EARLY TREATMENT
The Right Time for a Check-up: No Later Than Age 7
Even though most people think of pre-teens and teens when they think of orthodontics, there are good reasons your child should get an orthodontic evaluation much sooner. The American Association of Orthodontists recommends an orthodontic check-up no later than age 7.
- Orthodontists can spot subtle problems with jaw growth and emerging teeth while some baby teeth are still present.
- While your child’s teeth may appear to be straight, there could be a problem that only an orthodontist can detect.
- The check-up may reveal that your child’s bite is fine. Often, the orthodontist will identify a potential problem but merely recommend monitoring the child’s growth and development and then, if treatment is indicated, begin at the right time for the child. In other cases, the orthodontist might find a problem that can benefit from early treatment.
- Early treatment may prevent more serious problems from developing and may make treatment at a later age shorter and less complicated.
- In some cases, the orthodontist will be able to achieve the results that wouldn’t be possible once the face and jaws have finished growing.
- Early treatment may give your orthodontist the chance to:
- Guide jaw growth
- Lower the risk of trauma to protruded front teeth
- Correct harmful oral habits
- Improve appearance
- Guide permanent teeth into a more favorable position
- Improve the way lips meet
- Through early orthodontic screening, you’ll be giving your child the best opportunity for a healthy, beautiful smile that’s good for life.
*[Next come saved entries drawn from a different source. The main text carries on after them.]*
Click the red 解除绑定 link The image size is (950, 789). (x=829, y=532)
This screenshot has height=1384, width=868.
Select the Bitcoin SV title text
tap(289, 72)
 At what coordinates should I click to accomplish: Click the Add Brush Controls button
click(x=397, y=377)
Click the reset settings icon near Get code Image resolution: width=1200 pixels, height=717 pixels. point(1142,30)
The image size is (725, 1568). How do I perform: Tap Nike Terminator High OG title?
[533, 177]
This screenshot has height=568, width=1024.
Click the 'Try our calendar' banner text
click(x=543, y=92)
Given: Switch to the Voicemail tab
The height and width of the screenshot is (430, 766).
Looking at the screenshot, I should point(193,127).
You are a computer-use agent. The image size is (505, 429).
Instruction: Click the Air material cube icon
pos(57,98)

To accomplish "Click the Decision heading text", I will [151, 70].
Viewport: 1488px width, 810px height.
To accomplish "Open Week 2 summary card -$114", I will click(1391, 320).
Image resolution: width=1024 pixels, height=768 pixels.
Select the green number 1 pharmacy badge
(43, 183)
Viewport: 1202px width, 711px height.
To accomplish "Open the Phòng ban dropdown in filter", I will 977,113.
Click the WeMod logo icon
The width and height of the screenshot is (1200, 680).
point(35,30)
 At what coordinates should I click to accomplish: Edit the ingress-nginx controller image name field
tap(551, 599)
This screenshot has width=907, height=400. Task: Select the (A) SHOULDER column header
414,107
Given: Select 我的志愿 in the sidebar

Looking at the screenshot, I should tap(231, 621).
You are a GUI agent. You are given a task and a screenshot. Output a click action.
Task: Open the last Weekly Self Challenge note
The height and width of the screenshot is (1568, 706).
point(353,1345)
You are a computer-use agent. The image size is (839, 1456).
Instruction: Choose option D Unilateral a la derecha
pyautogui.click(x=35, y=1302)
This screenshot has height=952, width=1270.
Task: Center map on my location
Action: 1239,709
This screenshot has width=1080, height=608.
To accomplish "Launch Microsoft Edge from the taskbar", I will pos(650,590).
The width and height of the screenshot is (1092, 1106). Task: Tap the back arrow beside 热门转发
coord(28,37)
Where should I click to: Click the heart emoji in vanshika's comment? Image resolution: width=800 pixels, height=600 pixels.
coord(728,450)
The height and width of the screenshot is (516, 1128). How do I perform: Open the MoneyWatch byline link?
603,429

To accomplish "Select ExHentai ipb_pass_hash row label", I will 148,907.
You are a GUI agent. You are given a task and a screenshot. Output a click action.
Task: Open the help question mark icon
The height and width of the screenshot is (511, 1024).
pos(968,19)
Call our office for a complimentary screening.
Two-Phase Treatment
There are certain orthodontic and bone disharmonies that benefit from early treatment procedures. These are: skeletal and growth disharmonies, non-extraction correction of cases with borderline crowding, restoration of lost space in dental arches, severe aesthetic problems and functional problems such as mandibular displacements, cross bites or severe deep bites. Treatment of these problems at early ages can produce benefits that would be more limited if treated at a later time. Such treatment usually requires a two-phase treatment program.
A typical two-phase treatment consists of a first phase of approximately 12 to 18 months of active orthodontics in a mixed dentition (permanent and baby teeth.) This is followed by a year or two in retainers while the permanent teeth erupt (and possibly a headgear at night.) The second and final phase of active orthodontic treatment follows the intermediate retention period and takes approximately one to one and one half years. It should be emphasized that the ultimate success of the early phase treatment depends to a great extent on patient cooperation in wearing the prescribed appliances, such as the headgear or elastics.
As is the case for a single-phase treatment program, the total active treatment time for the two phases is approximately two or three years. However, a phase-two treatment program has been split into two time periods, with each period being the best time to correct the specific areas of concern. The patient’s skeletal problem, borderline crowding and formative problems are most effectively dealt with at an earlier age in the first phase of treatment. The extremely important final dental and bite refinements are most effectively achieved in the later, second-phase of treatment.
Occasionally, when a patient is being treated with a two-phase treatment program, the permanent teeth will erupt more rapidly than anticipated. If this situation should occur, the parents will be advised at a second consultation and the patient will continue directly into the second phase of treatment without removing the orthodontic appliance.